However, many experts say the average bear market is a total of 9.6 months. This may not seem like a long time, but when investors see downward trends in their investments, such as stocks or crypto assets, it can be unsettling.
This 9.6-month average for a bear market is the equivalent of 409 days — the downturn can be prolonged by many factors, including other market conditions, wars, and global unrest, as well as unemployment and political factors.
The median bear market is just under two years, at 19 months, reflecting a median drop of -33%.
How To Know if Crypto Is Experiencing a Bull Market
As mentioned, bull and bear markets exist with crypto, just as they do in traditional markets, although crypto is known to be more volatile and can have sharper increases, or decreases than traditional investments.
So, how do you know if crypto is having a bull run?
One quick way to know if the crypto market is experiencing a bull run is to keep an eye on crypto prices. If you watch the trends in crypto and educate yourself on the latest cryptocurrencies, you will understand when there are recent highs, and you’ll start to see the triggers that cause them.
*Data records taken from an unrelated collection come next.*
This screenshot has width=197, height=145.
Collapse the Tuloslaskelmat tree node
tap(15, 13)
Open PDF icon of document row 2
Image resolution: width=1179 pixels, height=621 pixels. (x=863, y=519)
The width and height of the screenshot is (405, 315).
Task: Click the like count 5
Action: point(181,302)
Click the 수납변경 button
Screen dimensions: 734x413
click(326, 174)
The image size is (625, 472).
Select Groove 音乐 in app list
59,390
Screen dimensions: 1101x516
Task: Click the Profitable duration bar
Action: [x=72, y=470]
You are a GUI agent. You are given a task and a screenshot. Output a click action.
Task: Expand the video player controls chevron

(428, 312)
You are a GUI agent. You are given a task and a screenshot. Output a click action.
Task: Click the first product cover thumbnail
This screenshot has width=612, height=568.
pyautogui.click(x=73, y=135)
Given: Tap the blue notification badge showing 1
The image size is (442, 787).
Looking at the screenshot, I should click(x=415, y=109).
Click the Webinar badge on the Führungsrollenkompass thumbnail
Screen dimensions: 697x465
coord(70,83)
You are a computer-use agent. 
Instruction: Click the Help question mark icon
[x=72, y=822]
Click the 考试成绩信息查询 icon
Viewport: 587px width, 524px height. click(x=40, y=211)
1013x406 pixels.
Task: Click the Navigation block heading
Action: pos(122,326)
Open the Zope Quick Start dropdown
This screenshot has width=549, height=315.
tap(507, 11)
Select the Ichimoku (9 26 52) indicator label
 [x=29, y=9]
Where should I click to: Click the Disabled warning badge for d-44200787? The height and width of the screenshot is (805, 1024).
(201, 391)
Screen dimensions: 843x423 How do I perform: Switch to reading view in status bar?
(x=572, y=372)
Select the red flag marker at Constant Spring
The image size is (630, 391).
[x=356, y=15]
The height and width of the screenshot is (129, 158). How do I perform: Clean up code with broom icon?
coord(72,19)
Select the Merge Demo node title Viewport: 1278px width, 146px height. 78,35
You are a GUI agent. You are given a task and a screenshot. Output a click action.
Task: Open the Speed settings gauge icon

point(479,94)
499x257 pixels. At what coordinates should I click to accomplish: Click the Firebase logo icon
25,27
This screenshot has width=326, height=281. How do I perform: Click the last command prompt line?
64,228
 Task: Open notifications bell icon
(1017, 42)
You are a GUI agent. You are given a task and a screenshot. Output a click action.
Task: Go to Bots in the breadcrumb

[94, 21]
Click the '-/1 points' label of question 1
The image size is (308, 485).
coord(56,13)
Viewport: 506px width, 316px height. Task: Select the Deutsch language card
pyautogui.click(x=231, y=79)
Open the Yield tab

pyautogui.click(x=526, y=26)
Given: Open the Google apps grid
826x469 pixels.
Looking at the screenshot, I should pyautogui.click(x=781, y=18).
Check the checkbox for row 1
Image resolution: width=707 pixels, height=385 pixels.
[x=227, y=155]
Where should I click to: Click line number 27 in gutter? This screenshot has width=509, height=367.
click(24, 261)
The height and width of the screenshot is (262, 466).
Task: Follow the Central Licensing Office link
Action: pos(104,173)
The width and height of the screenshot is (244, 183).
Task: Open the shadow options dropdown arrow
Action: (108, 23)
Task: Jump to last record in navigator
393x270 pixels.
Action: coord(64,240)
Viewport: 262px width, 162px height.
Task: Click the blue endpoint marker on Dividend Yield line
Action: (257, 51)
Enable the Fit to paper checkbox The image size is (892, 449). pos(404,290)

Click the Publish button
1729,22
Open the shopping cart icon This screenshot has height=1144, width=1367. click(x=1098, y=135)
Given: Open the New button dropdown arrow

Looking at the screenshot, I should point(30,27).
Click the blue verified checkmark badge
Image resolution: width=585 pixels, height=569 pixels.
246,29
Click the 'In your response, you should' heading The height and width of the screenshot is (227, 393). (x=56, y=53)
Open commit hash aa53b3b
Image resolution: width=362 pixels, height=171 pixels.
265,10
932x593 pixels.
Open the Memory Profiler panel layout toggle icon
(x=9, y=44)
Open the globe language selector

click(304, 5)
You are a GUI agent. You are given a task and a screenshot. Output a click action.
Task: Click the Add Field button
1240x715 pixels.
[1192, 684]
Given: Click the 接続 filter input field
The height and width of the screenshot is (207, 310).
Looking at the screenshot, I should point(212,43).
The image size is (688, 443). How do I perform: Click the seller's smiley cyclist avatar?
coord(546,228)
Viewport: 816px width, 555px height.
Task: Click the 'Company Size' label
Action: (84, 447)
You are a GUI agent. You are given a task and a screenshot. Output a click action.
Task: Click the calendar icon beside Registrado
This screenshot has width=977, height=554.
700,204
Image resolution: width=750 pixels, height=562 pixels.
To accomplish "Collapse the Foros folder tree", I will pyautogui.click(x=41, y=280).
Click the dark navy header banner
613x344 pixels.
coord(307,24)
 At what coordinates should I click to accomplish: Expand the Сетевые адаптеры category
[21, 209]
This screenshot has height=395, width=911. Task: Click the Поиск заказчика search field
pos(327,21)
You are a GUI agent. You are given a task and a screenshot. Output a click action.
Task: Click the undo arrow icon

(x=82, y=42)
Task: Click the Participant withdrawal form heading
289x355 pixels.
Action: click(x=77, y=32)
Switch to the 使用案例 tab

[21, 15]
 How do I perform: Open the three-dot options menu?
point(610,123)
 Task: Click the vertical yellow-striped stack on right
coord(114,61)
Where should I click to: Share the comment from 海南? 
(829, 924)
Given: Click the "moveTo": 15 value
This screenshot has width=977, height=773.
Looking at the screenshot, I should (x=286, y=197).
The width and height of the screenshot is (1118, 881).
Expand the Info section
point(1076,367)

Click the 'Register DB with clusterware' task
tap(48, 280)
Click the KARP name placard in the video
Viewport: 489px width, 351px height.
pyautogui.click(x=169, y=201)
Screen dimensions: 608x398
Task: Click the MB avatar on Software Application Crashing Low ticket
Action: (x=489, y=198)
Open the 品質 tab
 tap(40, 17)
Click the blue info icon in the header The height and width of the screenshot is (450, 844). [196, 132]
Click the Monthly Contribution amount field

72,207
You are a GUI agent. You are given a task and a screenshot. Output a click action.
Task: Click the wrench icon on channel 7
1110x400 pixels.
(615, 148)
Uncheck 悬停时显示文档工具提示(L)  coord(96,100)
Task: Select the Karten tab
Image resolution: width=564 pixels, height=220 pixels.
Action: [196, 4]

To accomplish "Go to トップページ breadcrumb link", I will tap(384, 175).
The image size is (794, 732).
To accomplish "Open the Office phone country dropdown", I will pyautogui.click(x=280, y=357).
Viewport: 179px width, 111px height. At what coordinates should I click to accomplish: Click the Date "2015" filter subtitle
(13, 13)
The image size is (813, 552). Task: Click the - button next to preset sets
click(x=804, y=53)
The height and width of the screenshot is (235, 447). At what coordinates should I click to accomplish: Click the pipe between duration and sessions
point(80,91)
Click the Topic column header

When crypto prices are soaring high, you can be sure that investor confidence is also, and this is when crypto gains momentum, both with seasoned investors and beginners alike.
Additionally, there has been particular interest in cryptocurrency surrounding time periods near the Bitcoin halving. Bitcoin halving events decrease supply and increase demand. Each halving that occurs means less supply, and we know that halving events occur once every four years.
Also, Bitcoin halving events get hyped before and after the events happen, which spurs more renewed interest in crypto in general, with media attention and people talking more about all things crypto. When in doubt, watch for key trading indicators.
How Long Does a Crypto Bear Market Last?
If you’re thinking of investing in crypto or are a current investor, know that bear markets haven’t lasted for too long — even though it may seem like a long time. In fact, the average bear market for crypto is approximately 10 months.
With crypto, market experts generally define a crypto bear market when prices have been down at a minimum of 20% drop for roughly three months straight. During this time, supply increases, there is sell-off, just as with the traditional market, and crypto confidence is lower. Some crypto investors and market experts refer to this time of less optimism as a “crypto winter.”
The crypto market has had its ups and downs, just like the traditional financial market, and understanding triggers and cycle is important — but still, it’s not predictable and some say it’s a bit of an art and a science.
Investment Considerations for Bull and Bear Markets
Although the general nature of a bull or a bear market is distinguished primarily by the direction of asset prices, there are other characteristics that are important to consider.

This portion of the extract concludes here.